Back to Contents of Issue: December 1999


A cure for the mid-management flu?

by William Adam

A new malady is hitting middle management in corporate Japan, called "APPD," for Acute Pay Packet Disorder. It comes on when middle managers reach their mid-fifties, and involves salary loss, reduction of responsibility, and demotion or transfer.

APPD is one manifestation of what we here call resutora, which means restructuring. Japanese friends pronounce it "re-su-to-ra" for short. Japanese love abbreviations.

This sort of thing was never supposed to happen. Employment in corporate Japan was supposed to be lifetime, or so the management books tell you. Actually, it isn't. Lifetime employment was never actually for a lifetime, but for a period of permanence that ended when a company's official retirement age was reached, usually around 60. It was more of an understood social contract than one writ in stone, or on paper for that matter. It became the accepted employment system when the economy was expanding and Japanese corporations needed employees to cope with never-ending expansion. Now middle managers are discovering it was in water writ.

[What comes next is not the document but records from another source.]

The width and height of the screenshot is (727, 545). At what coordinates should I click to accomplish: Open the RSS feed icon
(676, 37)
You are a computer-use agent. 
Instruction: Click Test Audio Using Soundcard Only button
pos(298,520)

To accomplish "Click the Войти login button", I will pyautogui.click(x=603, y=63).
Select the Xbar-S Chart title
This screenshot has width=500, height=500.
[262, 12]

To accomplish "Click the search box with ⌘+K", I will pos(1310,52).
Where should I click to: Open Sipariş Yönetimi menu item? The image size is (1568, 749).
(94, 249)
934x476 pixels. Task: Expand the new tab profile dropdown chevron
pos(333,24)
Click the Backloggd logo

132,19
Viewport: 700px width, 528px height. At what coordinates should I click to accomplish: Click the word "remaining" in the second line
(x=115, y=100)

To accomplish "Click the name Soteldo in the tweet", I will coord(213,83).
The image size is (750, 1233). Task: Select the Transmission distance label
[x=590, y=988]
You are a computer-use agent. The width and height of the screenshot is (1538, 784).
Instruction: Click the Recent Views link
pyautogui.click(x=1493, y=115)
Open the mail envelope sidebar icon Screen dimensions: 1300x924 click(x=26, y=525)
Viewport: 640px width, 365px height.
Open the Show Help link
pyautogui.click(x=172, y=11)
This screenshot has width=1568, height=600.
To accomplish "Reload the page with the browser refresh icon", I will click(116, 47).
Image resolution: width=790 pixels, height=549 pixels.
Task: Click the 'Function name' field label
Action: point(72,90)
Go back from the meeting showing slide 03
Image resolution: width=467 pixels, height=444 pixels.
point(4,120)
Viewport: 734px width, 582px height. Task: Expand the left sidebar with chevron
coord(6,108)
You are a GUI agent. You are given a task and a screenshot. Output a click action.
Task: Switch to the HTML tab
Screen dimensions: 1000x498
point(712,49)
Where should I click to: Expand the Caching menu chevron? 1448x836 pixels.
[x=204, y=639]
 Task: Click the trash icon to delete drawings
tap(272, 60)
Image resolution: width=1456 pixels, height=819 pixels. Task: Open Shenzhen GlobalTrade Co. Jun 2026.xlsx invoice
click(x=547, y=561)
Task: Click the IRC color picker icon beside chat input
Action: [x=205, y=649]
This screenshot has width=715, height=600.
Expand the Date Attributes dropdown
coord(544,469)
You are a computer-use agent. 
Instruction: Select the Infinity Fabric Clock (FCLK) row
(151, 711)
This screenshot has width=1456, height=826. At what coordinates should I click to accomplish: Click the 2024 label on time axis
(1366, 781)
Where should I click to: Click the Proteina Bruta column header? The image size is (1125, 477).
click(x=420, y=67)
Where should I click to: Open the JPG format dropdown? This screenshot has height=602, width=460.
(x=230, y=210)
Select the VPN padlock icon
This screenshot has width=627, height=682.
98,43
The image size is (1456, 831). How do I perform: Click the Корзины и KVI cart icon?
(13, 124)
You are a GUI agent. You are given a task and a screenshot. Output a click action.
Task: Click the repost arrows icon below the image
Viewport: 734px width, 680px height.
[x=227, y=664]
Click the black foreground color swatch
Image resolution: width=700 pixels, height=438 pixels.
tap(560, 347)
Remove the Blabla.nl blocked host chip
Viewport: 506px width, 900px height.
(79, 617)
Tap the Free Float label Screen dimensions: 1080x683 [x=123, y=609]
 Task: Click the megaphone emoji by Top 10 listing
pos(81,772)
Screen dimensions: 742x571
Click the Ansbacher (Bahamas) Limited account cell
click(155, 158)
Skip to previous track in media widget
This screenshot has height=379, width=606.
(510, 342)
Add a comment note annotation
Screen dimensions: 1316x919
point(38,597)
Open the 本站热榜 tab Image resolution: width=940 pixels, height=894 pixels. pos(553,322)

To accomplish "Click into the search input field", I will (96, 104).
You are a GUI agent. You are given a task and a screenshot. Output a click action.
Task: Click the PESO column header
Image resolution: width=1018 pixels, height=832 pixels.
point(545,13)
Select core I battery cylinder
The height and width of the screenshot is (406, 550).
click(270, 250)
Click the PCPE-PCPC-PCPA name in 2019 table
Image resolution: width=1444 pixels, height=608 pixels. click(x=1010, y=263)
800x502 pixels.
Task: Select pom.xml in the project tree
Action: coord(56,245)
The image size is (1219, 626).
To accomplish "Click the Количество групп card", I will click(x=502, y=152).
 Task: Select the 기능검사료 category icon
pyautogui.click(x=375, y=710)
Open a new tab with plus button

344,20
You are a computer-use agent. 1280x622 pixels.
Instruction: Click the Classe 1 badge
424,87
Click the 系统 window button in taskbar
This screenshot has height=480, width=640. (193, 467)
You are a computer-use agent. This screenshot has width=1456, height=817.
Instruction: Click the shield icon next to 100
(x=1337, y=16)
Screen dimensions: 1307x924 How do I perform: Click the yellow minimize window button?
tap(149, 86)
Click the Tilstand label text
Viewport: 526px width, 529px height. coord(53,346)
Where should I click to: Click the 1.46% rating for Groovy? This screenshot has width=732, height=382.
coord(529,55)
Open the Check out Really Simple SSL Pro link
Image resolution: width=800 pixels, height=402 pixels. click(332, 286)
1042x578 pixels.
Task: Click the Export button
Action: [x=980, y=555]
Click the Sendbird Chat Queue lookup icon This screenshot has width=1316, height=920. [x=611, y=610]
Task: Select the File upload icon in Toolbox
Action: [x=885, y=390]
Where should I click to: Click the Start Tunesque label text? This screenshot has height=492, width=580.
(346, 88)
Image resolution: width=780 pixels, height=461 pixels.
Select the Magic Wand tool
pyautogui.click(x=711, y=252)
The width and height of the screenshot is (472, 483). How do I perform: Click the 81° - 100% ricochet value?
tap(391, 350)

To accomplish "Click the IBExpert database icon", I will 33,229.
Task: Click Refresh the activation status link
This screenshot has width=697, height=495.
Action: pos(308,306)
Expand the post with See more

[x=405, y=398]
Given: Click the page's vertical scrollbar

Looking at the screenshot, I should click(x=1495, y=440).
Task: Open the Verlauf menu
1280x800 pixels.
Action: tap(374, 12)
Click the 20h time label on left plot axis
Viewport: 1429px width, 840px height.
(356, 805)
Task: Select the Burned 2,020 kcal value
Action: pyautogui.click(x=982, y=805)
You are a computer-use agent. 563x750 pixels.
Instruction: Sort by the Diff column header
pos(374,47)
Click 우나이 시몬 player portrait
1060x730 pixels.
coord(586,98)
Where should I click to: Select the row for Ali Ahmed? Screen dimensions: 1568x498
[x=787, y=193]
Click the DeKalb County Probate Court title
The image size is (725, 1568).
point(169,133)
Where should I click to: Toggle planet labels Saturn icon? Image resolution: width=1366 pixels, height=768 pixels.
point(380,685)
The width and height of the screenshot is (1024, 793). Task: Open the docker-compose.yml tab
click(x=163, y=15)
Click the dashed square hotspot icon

When recession descended earlier in the decade, growth ground to a halt. Enter resutora and the purging of the ranks of middle management, Japanese-style. One foreign friend is a victim of resutora, although he has negotiated his way out of APPD. He was employed as a communications specialist on a contract with beaucoup expat goodies, including a nice apartment in central Tokyo, when his company restructured him, taking away expat perks but turning him into a permanent staff member -- or seishain. With some pride he told me, "From being listed in staff directories at the bottom of the department personnel entries as Ôcontract worker', I now found myself near the top of the page listed as a kacho, or section chief."

That's a rare distinction for a non-Japanese in a major Japanese corporation. But wait. . . His salary was much the same -- the monthly amount dropped a little -- but was bolstered by the now twice annual bonuses. He was given a comfortable company apartment. All seemed fine.

But last month he turned 55. Resutora reared its ugly head again, for in his company, when managers reach that age, pay is docked by 25% and working time cut by 20%. They must also take early retirement, but are then re-employed, either by the parent company handling another, lesser job, or by reassignment to subsidiaries. In the case of my friend, the basic salary-and-work-hours cut was to be his fate, but with a twist. Because of his specialist field of operation, no other jobs were open. In fact, the company wanted him to stay where he was, for they were acutely aware that they desperately needed his skills. Cutting his actual working hours would lead to problems -- for the company. They offered him an extra assistant. He pointed out that this would cost them more -- so why not leave things as they were? Can't do, they said -- this policy rule must apply to everyone.

A pragmatic solution was found, as it is so often the case here. On transformation into a seishain, he had been placed into the top management stream. Membership in this elite group meant the age-55 rule applied. But a bright staffer in human resources pointed out that the man was, in fact, a specialist. That changed everything. "A management category for specialists actually exists," advised the staffer. Specialists, he explained, were necessary to do detailed and usually technical jobs that elite generalists couldn't handle, and as some of these tasks carried a certain level of responsibility, they were given managerial rankings to confer at least some status and make them happier. What was more important, he pointed out, was they were exempt from the age-55 rule.

So by a simple shuffle of paper and a few seals stamped here and there, my friend has been technically demoted, but his income is preserved, and everybody is happy. Except of course, the 55-year-old managers who still have to follow the rule. Still, points out the company human resources chief, "They still have jobs, albeit at lesser salaries. Isn't the kindly way we restructure middle managers here better than the harsh Anglo-Saxon way?"